A vital part of creating convincing and show-stopping 3D art is nailing the texturing. Hard surface 3D models are nice to texture as they can come with a large variety of materials and some used/weathered effects on them, which let you imagine the functionality and story of the object. In order to get a smooth texturing workflow you have to take several things into account.
The first thing is to prepare your UVs for baking. This way you’ll be sure to get accurate results by reproducing all the details from your high-poly mesh on your low-poly version.
Define your smoothing groups according to your UV seams in order to avoid issues; visible lines in the Normal map for example, created by hard edges/smoothing groups transitions in the mesh.
In order to get a smooth texturing workflow you have to take several things into account
If you have identical parts with overlap in your UV, do an offset (of one unit) on the duplicated ones to bypass them during the baking. This way you’ll preserve the optimisation and get a correct result during the baking process.
In Substance Designer/Painter use the Match by Name option for the baking. This will use the meshes’ names to give a perfect correspondence between your low and high poly. It’s always useful whether it is a character or a weapon you are doing.

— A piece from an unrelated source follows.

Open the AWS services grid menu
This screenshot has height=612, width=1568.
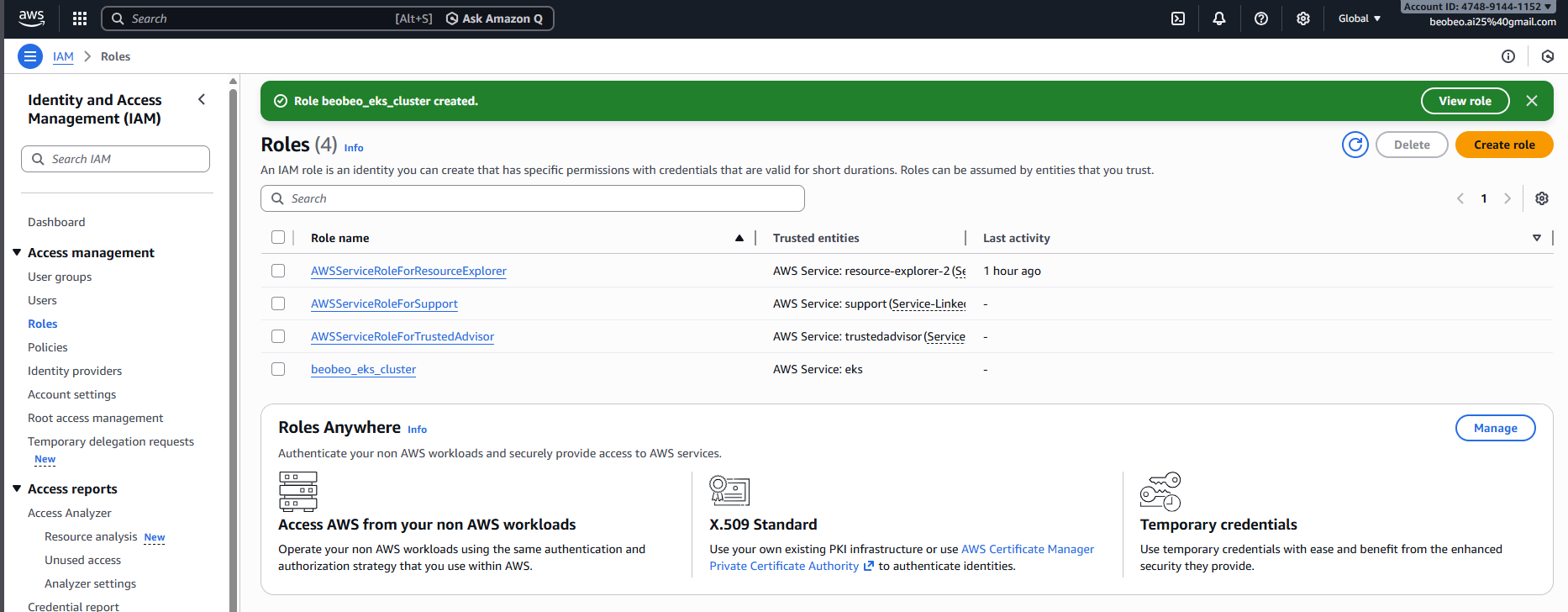(x=80, y=18)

Use mesh information through baked maps. For example ID maps quickly create masks for the different parts; use it as an additional map in a Substance Painter project, or as a source for a Multi-Material Blend node in Substance Designer. Use Ambient Occlusion to localise some dirt in the concave areas of the mesh. You can damage exposed areas (borders) by using Curvature to create some paint peeling, cracks and scratches.
Add life in your textures by creating small scratches and relief imperfections. Don’t forget to always be coherent with the material type (its real-life properties). Adapt it. For example, if you add dirt to the part/context, you’ll not add the same type if it’s a fuel tank, a weapon barrel, or a part subject to frictions.
It can be really subtle; the amount and intensity can vary with the style, but when possible it will make the result more believable.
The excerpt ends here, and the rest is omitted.